St. Louis: Gateway to the West

For ease of transportation, St. Louis was built on a river … not just any river, but the mighty Mississippi.
Find St. Louis on a United States map and look at all the land to the west. What would you have found there in the very early 1800s? If you guessed only wilderness and native settlements you would be right.

Located on the Big Muddy—the Mississippi River—at one time St. Louis was the most westward city in the United States. Serving as the last stop for gathering supplies on the way to the west, it is where Lewis and Clark embarked on their two-year exploration expedition. Because so many travelers set off from St. Louis, it became known at the Gateway to the West. To commemorate this, a nationwide design competition was held in 1947-48. The goal was to create a national monument on the banks of the Mississippi River in downtown St. Louis. Famed Finnish-American architect Eero Saarinen designed an arch and won the competition. Construction began in February 1963; twenty months later it was completed at a cost of $13,000,000. Open to the public in mid 1967, a specially designed tramway system leads sightseers to the top.

The Arch nears completion.

To get to the top via the tramway, a visitor must squeeze into a small capsule containing five seats. My friend described the experience as riding in the tub of a washing machine. As I rode to the top of the arch, I was glad I am neither claustrophobic nor fearful of heights. The cramped ride was worth it though because the view from the top was exquisite. Each year, over 1,000,000 visitors ride the tram to the top because the Arch is one of the most visited sites in the United States. On a clear day you can see thirty miles away!  

At 630 feet high, the Gateway Arch is the tallest monument in the United States.
A view from atop the Arch. The building in the center of the photo is the Old Courthouse.
There are many interesting facts about the Gateway Arch and its construction. The Arch has foundations sunk 60 feet into the ground to provide ample support. Weighing 17,000 tons, more than 900 tons of stainless steel was used for the exterior. The Arch is composed of 142 equilateral triangles, and in an emergency more than on thousand steps allow maintenance workers access to the top.
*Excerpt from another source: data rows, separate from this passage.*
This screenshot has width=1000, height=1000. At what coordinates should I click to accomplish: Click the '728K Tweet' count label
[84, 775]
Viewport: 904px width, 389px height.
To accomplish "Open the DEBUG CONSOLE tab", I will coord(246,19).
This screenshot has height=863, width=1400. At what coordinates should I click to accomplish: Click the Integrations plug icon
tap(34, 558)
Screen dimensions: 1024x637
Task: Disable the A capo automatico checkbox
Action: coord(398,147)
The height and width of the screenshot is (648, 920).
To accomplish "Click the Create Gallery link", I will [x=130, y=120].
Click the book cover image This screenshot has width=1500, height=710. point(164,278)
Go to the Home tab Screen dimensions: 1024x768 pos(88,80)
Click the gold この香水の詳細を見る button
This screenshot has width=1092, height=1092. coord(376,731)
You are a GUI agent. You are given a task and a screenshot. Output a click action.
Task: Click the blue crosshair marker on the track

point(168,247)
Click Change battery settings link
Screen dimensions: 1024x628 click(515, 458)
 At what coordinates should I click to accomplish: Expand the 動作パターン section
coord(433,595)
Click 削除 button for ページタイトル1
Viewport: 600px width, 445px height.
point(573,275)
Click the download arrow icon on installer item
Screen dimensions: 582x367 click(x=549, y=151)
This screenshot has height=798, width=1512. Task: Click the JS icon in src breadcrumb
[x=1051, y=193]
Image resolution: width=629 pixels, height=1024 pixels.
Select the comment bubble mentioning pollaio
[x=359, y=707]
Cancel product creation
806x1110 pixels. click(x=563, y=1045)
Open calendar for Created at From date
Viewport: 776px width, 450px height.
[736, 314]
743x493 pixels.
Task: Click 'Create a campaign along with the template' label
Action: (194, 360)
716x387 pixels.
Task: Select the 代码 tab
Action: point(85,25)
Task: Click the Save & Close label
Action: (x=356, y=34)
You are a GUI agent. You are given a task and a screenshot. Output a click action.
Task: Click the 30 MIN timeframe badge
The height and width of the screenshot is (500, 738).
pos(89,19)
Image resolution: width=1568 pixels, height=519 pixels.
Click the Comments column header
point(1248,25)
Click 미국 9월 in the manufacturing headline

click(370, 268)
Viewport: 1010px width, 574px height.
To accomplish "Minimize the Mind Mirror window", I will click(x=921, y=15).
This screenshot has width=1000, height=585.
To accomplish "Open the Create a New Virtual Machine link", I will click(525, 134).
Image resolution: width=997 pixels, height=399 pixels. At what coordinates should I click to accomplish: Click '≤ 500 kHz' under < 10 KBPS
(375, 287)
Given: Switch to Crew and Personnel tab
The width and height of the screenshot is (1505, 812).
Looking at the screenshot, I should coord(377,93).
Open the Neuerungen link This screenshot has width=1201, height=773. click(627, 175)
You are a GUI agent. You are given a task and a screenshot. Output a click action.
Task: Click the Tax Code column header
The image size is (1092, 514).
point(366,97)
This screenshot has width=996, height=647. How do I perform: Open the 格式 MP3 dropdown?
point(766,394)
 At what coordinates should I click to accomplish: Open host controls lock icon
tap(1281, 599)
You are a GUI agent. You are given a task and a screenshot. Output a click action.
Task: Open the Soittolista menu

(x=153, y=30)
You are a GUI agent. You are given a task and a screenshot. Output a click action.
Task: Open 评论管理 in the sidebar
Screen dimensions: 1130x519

Carefully designed, the arch can withstand earthquakes and high winds. While it will sway up to an inch in 20-mile-per-hour winds, the Arch can safely sway as much as 18 inches if winds reach 150 miles per hour. 

Another view from the top of the Arch. Here you ca see Busch Stadium where the St. Louis Cardinals play baseball.
As you drive around St. Louis, the Gateway Arch is clearly visible and serves as a constant reminder of the importance of this river city to the exploration and expansion of the United States. It also helped me know exactly where the Mississippi River cuts through the city.